This post explores some undocumented behavior with TABLESAMPLE, specifically around the REPEATABLE option. TABLESAMPLE is a very useful tool to get a fast page-based sample of large tables. SQL Server uses it behind the scenes to gather sampled statistics.
Syntax
For this post we only need to be concerned with a subset of the syntax:
TABLESAMPLE SYSTEM (sample_number PERCENT ) [ REPEATABLE (repeat_seed) ]
Here’s a quote from that page about how TABLESAMPLE works internally:
TABLESAMPLE SYSTEM returns an approximate percentage of rows and generates a random value for each physical 8-KB page in the table. Based on the random value for a page and the percentage specified in the query, a page is either included in the sample or excluded.
One theory for how TABLESAMPLE works is that SQL Server generates a sequence of random values and does an allocation order scan that skips a page if the random value for that page does not meet the sample percent threshold. If REPEATABLE is used then SQL Server will generate the same sequence of random values each time, but results may be different if the table’s data has changed:
The REPEATABLE option causes a selected sample to be returned again. When REPEATABLE is specified with the same repeat_seed value, SQL Server returns the same subset of rows, as long as no changes have been made to the table. When REPEATABLE is specified with a different repeat_seed value, SQL Server will typically return a different sample of the rows in the table. The following actions to the table are considered changes: inserting, updating, deleting, index rebuilding, index defragmenting, restoring a database, and attaching a database.
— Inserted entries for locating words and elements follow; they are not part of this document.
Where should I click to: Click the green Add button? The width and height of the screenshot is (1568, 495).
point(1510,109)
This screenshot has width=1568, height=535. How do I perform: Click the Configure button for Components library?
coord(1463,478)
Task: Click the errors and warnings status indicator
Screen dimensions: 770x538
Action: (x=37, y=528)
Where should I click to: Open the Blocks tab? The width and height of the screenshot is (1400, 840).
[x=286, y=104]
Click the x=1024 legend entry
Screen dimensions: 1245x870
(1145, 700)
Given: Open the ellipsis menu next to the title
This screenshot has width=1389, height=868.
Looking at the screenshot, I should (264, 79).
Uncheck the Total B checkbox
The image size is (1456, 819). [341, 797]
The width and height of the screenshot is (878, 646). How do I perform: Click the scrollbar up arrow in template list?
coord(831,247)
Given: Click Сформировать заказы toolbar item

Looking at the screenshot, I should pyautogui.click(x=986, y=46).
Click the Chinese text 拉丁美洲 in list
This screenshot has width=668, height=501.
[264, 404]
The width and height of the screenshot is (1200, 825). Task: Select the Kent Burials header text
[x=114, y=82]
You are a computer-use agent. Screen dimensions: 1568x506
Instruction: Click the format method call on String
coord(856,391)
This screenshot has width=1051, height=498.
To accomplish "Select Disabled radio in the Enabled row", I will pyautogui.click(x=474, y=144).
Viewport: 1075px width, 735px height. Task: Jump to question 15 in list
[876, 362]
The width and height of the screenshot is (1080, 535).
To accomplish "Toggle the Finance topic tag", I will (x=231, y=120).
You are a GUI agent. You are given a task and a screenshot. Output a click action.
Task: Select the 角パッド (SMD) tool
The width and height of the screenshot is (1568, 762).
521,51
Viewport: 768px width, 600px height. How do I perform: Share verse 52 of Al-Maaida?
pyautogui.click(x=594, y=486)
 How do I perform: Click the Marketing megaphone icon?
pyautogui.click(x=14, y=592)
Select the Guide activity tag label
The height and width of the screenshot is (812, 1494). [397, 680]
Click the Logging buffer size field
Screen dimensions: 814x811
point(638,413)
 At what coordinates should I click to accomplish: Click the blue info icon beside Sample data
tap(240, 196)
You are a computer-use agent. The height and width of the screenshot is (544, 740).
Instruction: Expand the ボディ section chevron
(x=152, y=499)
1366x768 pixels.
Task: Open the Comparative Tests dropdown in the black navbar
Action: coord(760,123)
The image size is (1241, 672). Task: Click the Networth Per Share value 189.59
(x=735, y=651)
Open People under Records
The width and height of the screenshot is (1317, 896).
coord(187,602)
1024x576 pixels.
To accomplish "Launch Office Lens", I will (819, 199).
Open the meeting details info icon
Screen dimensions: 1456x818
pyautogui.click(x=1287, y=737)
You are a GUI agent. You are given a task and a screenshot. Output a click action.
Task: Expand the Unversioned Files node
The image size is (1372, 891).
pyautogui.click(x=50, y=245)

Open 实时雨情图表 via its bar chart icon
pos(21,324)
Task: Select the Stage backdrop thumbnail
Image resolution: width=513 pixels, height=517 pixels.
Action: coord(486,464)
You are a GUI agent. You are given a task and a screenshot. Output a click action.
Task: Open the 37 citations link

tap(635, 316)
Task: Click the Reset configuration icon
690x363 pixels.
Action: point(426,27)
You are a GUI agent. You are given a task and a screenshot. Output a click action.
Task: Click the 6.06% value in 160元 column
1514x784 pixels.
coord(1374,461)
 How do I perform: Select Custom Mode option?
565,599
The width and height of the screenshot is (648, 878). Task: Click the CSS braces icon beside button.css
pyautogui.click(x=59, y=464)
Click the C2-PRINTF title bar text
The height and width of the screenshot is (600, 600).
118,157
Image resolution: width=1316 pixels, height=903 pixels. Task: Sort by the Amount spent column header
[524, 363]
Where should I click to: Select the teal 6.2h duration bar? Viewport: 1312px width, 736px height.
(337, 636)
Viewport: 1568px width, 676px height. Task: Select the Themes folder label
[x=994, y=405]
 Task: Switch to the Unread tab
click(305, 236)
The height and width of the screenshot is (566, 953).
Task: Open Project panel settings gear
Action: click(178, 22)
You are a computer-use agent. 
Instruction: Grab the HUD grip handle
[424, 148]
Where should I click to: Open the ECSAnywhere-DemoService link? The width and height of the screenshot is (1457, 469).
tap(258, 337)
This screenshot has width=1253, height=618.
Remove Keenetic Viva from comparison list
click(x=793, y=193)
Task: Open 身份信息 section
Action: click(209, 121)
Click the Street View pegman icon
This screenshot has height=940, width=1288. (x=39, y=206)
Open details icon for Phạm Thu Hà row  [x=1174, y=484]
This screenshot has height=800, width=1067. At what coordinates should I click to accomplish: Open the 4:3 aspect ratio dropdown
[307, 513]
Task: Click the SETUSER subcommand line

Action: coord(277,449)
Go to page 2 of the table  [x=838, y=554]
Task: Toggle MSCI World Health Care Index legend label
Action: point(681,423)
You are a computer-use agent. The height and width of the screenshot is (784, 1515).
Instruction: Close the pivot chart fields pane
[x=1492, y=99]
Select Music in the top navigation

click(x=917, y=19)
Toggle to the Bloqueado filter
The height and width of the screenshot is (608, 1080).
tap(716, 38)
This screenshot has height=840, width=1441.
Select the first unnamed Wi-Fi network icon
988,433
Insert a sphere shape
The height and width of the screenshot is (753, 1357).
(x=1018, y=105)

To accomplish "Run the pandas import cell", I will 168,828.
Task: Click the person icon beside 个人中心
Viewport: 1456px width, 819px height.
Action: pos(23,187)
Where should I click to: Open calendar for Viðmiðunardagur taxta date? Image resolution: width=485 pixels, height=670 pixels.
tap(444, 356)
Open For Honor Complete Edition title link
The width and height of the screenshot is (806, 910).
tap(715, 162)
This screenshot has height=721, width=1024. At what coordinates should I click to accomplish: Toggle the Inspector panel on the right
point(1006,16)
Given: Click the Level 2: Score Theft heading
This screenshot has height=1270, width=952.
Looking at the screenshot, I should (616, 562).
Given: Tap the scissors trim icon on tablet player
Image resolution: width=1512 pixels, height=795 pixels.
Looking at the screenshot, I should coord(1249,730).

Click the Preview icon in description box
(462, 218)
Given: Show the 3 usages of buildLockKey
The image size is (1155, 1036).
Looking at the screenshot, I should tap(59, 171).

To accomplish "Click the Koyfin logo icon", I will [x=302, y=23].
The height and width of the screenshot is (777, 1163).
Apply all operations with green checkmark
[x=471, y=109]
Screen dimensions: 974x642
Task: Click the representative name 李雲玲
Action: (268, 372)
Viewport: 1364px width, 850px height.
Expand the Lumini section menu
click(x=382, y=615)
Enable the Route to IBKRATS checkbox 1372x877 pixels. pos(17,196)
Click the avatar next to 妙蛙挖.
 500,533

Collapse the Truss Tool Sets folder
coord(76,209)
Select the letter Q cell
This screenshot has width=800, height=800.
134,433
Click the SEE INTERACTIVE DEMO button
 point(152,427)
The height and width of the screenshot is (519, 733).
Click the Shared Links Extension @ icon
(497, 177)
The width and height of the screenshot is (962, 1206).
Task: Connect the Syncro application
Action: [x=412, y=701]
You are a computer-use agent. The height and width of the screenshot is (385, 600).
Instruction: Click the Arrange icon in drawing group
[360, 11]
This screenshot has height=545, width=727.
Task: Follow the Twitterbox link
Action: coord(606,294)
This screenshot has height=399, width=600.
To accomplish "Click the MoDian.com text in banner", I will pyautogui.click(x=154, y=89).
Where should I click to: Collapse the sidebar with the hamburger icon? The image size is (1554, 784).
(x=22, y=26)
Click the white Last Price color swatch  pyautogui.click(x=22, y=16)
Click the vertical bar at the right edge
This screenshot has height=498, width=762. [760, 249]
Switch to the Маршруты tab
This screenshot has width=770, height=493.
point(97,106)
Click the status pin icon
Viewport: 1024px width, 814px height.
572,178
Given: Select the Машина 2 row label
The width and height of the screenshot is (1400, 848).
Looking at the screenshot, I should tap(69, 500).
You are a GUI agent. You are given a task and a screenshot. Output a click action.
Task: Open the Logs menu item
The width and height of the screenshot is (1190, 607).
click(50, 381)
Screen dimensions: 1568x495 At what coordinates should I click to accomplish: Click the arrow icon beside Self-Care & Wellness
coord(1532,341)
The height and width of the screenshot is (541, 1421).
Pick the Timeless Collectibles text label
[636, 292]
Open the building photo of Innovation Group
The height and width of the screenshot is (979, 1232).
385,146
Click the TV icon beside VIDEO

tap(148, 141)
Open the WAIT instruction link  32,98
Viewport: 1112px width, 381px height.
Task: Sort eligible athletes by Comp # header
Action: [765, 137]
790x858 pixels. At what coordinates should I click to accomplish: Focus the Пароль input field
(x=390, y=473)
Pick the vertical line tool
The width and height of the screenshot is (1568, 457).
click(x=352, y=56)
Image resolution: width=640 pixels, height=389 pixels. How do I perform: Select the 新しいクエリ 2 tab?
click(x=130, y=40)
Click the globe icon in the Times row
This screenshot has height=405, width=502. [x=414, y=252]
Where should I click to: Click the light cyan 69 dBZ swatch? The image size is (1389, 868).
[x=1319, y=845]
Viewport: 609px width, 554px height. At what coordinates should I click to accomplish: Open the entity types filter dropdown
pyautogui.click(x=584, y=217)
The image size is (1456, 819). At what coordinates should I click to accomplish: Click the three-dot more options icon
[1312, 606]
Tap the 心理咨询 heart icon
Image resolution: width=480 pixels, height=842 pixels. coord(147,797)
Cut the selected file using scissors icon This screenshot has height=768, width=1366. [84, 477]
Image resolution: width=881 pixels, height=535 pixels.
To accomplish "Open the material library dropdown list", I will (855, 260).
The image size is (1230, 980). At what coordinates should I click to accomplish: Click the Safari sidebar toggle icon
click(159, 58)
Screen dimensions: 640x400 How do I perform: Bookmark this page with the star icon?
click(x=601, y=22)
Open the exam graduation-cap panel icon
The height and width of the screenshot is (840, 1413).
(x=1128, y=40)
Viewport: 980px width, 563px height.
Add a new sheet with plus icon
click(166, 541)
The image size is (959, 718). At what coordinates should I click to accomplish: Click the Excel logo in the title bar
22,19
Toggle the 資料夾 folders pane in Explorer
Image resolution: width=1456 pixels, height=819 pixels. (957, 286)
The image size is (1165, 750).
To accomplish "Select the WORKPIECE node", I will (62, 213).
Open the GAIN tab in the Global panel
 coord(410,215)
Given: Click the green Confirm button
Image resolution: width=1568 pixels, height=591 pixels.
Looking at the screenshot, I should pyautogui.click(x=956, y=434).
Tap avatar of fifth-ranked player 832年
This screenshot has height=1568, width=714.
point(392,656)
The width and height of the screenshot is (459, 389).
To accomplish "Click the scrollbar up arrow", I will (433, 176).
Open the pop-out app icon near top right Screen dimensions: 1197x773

How repeatable is REPEATABLE?
One might expect to get the same sample of pages with the REPEATABLE option even if the underlying data has changed but all of the pages remain in the same physical order. It also seems reasonable to think that if we add a page to the end of a table that the sample should stay the same except the new page may or may not be included in the sample. We can do some quick tests:
DROP TABLE IF EXISTS dbo.REPEATABLE_TEST; CREATE TABLE dbo.REPEATABLE_TEST ( ID BIGINT NOT NULL IDENTITY(1, 1), FILLER VARCHAR(7000), PRIMARY KEY (ID) ); INSERT INTO dbo.REPEATABLE_TEST VALUES (REPLICATE('Z', 7000)); INSERT INTO dbo.REPEATABLE_TEST VALUES (REPLICATE('Z', 7000)); INSERT INTO dbo.REPEATABLE_TEST VALUES (REPLICATE('Z', 7000)); INSERT INTO dbo.REPEATABLE_TEST VALUES (REPLICATE('Z', 7000)); INSERT INTO dbo.REPEATABLE_TEST VALUES (REPLICATE('Z', 7000)); INSERT INTO dbo.REPEATABLE_TEST VALUES (REPLICATE('Z', 3000)); -- returns 3 - 6 -- we skipped the first two pages -- and included the last four SELECT ID FROM dbo.REPEATABLE_TEST TABLESAMPLE (50 PERCENT) REPEATABLE (1); INSERT INTO dbo.REPEATABLE_TEST VALUES (REPLICATE('Z', 3000)); -- returns 3 - 7, same pages as before SELECT ID FROM dbo.REPEATABLE_TEST TABLESAMPLE (50 PERCENT) REPEATABLE (1); INSERT INTO dbo.REPEATABLE_TEST VALUES (REPLICATE('Z', 7000)); -- returns 3 - 8, includes new page SELECT ID FROM dbo.REPEATABLE_TEST TABLESAMPLE (50 PERCENT) REPEATABLE (1); INSERT INTO dbo.REPEATABLE_TEST VALUES (REPLICATE('Z', 7000)); -- returns 3 - 8, does not include new page SELECT ID FROM dbo.REPEATABLE_TEST TABLESAMPLE (50 PERCENT) REPEATABLE (1);
So far so good. However, the quote about REPEATABLE also calls out doing an index rebuild. We can see that our table isn’t fragmented at all with this query:
SELECT index_level , page_count , avg_fragmentation_in_percent FROM sys.dm_db_index_physical_stats (7, OBJECT_ID(N'dbo.REPEATABLE_TEST') , NULL, NULL , 'DETAILED');
Result set:
With a MAXDOP 1 rebuild I wouldn’t expect the physical order of pages to change at all. Indeed it doesn’t:
We issue the REBUILD:
ALTER TABLE dbo.REPEATABLE_TEST REBUILD WITH (MAXDOP = 1);
However, now we get a completely different sample, despite the table still having no fragmentation. Pages 1, 2, 3, 5, and 8 are included in the results. The table has the same data and physical order as before. Why should the sample change even with the same REPEATABLE value?
Decoding REPEATABLE
Perhaps the REPEATABLE value is somehow combined with some piece of metadata with the table, similar to a salt used for encryption. The OBJECT_ID seems like a reasonable guess except that it won’t change after a rebuild. However, the HOBT_ID of the table does change after a REBUILD. We may be able to get a repeatable sample even after a REBUILD if we’re able to factor in the HOBT_ID somehow.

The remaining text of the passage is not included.